Extract:
————————

A colorful hummingbird logo followed by the text "fluentbit" and an icon of Kubernetes, with the words "Kubernetes logs" underneath.

Understanding Kubernetes metadata

Metadata, in its simplest form, is the “info about the info.” It’s like looking up your favorite movie on IMDB. The information about who’s in it, who directed it, how long it is, and so on — that’s all metadata about the movie

In the context of Kubernetes, metadata contains the details of your running workloads. It covers names, namespaces, labels, annotations, and more.

To illustrate, let’s consider a simple example. Suppose you have a pod named checkout-service-2 in the checkout namespace. This pod might have a label like app=checkout-service and an annotation like product-owner=J. Doe. This information might seem basic, but this information can be a lifesaver during a disaster. Later in this blog, we’ll share some valuable tips and best practices for creating and managing good metadata, aiming to optimize your operations.

Let’s dig a little deeper.

How metadata can reduce MTTR (Mean Time to Remediate)

When your workloads generate extensive logs without the right tools, it can become quite challenging to manage the data. This is where metadata becomes invaluable.

Let’s say you have received an alert about higher-than-normal response times in your e-commerce application. Naturally, you’d begin to check your logs. Since your e-commerce application runs on multiple pods, all logging simultaneously, it’s not easy to isolate the problem.

————————

Record list:
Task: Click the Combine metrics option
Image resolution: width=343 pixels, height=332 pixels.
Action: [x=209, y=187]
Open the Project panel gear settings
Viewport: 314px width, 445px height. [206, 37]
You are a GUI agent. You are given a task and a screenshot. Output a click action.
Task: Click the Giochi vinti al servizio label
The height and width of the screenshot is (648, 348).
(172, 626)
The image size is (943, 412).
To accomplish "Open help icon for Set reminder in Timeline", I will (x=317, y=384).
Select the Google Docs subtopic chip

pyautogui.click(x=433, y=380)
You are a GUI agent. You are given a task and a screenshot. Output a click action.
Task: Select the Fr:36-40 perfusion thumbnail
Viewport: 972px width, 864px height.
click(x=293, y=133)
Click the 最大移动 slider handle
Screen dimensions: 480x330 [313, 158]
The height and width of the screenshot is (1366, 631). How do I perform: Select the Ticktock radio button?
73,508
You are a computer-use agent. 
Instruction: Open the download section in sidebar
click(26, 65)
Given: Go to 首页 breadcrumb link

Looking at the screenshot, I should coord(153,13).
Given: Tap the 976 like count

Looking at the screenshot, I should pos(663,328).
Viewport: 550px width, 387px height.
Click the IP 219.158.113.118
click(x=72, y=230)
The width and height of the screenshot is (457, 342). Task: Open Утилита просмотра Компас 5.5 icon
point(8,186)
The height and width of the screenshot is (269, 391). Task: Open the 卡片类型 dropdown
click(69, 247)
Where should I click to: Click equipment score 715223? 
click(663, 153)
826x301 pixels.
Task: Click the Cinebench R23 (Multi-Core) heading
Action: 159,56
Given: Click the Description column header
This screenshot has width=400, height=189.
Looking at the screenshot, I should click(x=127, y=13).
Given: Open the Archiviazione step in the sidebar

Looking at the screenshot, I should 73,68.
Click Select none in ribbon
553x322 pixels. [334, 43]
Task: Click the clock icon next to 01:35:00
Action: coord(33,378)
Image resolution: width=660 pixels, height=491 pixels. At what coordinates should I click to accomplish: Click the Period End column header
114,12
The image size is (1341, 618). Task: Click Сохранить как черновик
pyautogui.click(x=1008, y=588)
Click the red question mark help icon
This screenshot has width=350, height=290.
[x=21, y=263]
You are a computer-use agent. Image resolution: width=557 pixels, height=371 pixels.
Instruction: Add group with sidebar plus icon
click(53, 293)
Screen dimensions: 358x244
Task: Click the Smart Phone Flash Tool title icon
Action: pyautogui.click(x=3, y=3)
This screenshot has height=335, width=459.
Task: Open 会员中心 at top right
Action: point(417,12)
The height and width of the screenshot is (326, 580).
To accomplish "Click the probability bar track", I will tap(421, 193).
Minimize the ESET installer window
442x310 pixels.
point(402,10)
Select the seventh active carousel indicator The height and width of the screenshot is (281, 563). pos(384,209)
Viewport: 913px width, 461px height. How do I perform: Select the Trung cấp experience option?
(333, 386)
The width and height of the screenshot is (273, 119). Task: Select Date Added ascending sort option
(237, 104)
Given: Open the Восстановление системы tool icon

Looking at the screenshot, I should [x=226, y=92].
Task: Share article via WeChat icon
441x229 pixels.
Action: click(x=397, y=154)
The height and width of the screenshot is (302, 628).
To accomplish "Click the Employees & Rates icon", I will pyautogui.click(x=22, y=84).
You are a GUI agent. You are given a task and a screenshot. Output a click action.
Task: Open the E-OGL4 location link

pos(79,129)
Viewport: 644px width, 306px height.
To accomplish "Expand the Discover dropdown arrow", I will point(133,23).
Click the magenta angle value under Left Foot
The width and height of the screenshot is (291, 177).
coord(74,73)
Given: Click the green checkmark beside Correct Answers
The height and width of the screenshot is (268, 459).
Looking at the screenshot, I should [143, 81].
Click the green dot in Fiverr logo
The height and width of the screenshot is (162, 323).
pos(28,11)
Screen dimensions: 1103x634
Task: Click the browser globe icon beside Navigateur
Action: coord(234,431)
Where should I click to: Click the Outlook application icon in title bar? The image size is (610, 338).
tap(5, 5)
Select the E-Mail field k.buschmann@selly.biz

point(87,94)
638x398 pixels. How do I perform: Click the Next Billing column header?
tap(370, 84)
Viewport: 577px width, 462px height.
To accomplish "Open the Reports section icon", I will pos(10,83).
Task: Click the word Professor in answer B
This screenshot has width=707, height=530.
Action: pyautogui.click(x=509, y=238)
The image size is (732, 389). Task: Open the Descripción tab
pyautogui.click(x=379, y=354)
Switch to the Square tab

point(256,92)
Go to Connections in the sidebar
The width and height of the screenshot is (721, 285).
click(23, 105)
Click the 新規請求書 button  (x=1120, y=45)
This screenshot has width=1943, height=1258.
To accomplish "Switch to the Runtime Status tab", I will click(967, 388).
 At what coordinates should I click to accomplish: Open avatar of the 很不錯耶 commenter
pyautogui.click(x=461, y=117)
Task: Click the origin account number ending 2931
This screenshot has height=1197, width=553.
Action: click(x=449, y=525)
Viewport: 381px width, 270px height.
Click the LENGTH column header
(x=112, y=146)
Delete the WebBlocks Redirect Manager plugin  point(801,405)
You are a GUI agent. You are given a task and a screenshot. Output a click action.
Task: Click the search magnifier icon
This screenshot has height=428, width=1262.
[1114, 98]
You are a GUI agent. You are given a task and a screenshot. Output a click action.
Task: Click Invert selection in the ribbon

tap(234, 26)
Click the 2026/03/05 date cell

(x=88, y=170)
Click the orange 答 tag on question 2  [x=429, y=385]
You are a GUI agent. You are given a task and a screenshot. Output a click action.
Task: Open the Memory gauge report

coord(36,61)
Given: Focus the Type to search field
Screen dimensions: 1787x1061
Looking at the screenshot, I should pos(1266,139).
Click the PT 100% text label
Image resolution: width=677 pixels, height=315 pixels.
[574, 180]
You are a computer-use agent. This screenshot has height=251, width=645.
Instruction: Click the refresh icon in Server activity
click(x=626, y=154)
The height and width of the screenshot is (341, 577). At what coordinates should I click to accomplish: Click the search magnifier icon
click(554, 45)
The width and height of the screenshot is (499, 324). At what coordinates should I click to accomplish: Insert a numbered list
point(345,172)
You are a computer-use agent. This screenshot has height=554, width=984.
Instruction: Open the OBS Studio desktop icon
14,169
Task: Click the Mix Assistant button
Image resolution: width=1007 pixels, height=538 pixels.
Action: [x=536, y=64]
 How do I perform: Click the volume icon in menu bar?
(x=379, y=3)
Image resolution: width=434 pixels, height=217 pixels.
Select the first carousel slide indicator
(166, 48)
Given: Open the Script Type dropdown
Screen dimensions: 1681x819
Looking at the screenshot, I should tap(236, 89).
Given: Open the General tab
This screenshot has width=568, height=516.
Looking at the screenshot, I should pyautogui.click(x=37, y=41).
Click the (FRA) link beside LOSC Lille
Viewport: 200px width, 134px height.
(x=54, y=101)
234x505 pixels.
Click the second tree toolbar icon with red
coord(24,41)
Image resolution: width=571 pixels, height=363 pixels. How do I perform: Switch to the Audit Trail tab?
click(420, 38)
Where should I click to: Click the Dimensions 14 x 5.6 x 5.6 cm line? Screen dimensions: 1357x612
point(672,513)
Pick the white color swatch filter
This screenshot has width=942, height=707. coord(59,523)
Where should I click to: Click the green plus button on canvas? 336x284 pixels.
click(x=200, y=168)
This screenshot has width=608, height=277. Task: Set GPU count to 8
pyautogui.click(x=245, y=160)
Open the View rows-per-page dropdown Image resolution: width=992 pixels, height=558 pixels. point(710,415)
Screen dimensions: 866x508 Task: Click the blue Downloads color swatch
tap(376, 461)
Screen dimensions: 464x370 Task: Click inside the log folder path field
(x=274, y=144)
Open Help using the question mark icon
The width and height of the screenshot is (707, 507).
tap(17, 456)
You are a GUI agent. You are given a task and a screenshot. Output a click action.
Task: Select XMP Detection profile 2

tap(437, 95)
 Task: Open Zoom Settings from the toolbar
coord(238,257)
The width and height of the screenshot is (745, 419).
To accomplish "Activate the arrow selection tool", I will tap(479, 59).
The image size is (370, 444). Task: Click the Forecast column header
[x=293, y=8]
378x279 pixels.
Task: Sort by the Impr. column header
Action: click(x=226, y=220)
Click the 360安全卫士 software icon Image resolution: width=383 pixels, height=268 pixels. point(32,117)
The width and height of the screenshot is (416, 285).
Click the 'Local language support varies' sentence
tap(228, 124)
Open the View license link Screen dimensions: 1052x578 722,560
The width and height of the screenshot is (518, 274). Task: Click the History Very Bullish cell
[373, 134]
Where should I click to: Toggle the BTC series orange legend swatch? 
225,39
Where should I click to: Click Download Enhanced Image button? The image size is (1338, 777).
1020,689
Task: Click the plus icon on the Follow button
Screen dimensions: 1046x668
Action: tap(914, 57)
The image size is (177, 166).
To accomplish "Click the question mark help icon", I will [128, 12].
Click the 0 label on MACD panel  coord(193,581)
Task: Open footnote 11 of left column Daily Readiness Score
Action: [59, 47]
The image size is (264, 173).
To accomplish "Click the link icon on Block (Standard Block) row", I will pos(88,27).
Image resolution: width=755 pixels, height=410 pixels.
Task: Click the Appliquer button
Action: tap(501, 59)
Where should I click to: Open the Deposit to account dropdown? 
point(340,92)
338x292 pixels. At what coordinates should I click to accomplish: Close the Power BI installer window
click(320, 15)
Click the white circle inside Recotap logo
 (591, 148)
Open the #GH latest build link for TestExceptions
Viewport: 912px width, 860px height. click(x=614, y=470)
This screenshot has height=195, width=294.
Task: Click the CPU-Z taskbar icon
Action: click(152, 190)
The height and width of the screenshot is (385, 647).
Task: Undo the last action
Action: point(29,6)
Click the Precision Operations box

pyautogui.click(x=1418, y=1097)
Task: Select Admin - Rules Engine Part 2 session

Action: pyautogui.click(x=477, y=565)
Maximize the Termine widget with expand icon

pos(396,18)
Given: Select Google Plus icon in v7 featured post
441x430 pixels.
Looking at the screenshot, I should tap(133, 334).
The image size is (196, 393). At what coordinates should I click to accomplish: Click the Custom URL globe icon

————————

Required work:
Write out the Kubernetes metadata article from "How metadata can" up to and including "metadata becomes invaluable.", swapping in "resource metadata" wherever "metadata" appears. The records play no part in this.

Written answer:
How resource metadata can reduce MTTR (Mean Time to Remediate)

When your workloads generate extensive logs without the right tools, it can become quite challenging to manage the data. This is where resource metadata becomes invaluable.